Keynote Speaker – Avish Parashar

 Ding Happens!

Planning is important, but improvising is essential! See how the art of improv comedy can improve how you handle changes in your business with our guest speaker, Motivational Improviser Avish Parashar! Through his deft improvisational techniques and stories, Avish shares the importance of open-mindedness in communication through the simple phrase, “yes, and." 

Improvisation is the ability to react to sudden change, those “ding moments," a term Avish coined with his prop bell. These changes can happen at any time in our day-to-day lives. In business, this can be staffing issues, supply chains, shifting economics, and more! The problem with changes like these is we get stuck thinking informationally instead of improvisationally. We try to have a plan and stick to it, even when unforeseen challenges arise.  

We see this example in Avish's exercise, “The Alphabet Story." In this exercise, he takes a suggestion of a place. He then creates a story on that premise, starting each sentence with a consecutive alphabet letter. Even though he has an idea of the direction to take when the story begins, the changing letters of each sentence make it difficult for him to stay on track. He must inevitably be creative and change his planned story to fit the rules. It's not until he takes the story one sentence at a time with an adaptive mindset that the exercise becomes interesting and genuinely creative. 

When faced with sudden change, we tend to default to our certainty & comfort zone, our “yes, but" moments. Defaulting our sense of control and certainty means keeping the status quo but hindering honest and open communication, creating conflict and pressure. But maintaining the status quo isn't enough to stay relevant in a constantly changing world. It becomes a vicious cycle of remaining stagnant in the face of change and then playing catch-up with the rest of the world. 

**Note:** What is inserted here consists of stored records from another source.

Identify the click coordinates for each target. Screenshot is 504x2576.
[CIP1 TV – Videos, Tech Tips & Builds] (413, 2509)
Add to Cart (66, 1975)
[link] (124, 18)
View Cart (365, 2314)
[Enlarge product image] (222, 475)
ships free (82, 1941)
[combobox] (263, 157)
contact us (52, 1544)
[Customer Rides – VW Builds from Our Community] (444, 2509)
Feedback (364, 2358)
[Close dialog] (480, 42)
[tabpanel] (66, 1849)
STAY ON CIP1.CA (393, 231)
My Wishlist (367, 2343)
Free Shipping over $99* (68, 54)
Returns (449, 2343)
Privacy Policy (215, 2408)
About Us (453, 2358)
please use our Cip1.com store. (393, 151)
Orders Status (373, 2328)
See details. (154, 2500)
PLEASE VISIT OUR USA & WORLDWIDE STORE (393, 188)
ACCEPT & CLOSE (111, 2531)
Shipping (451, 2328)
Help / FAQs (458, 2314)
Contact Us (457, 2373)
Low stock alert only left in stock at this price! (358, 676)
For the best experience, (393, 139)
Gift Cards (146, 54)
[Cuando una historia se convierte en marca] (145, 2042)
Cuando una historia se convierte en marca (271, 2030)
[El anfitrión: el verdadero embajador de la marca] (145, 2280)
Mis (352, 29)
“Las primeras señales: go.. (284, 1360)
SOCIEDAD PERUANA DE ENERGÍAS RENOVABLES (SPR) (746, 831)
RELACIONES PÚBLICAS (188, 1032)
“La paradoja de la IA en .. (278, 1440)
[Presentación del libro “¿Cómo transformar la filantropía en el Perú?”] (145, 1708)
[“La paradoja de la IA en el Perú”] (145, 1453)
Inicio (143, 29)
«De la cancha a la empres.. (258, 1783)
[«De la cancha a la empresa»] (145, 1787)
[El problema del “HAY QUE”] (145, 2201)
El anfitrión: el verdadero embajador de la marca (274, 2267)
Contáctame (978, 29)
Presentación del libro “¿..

The purpose of being able to say “yes, and" is to find the heart of the issue at hand. Usually, when there is a conflict between two people, there is something deeper causing the struggle than the matter at hand. Instead of saying “but," “and" opens us up to collaborate and dig into the motives behind our thoughts. It all starts with two simple words.

Learning to confidently say “yes, and" in times of change is not an overnight process. Like in Avish's “The Alphabet Story" exercise, it begins with saying “yes, and" to the situation in front of you. Taking a massive step into this mindset can be overwhelming. Avish's guide for taking it one step at a time is “act, analyze, and adjust." Take action, see what happens, make an adjustment, and repeat!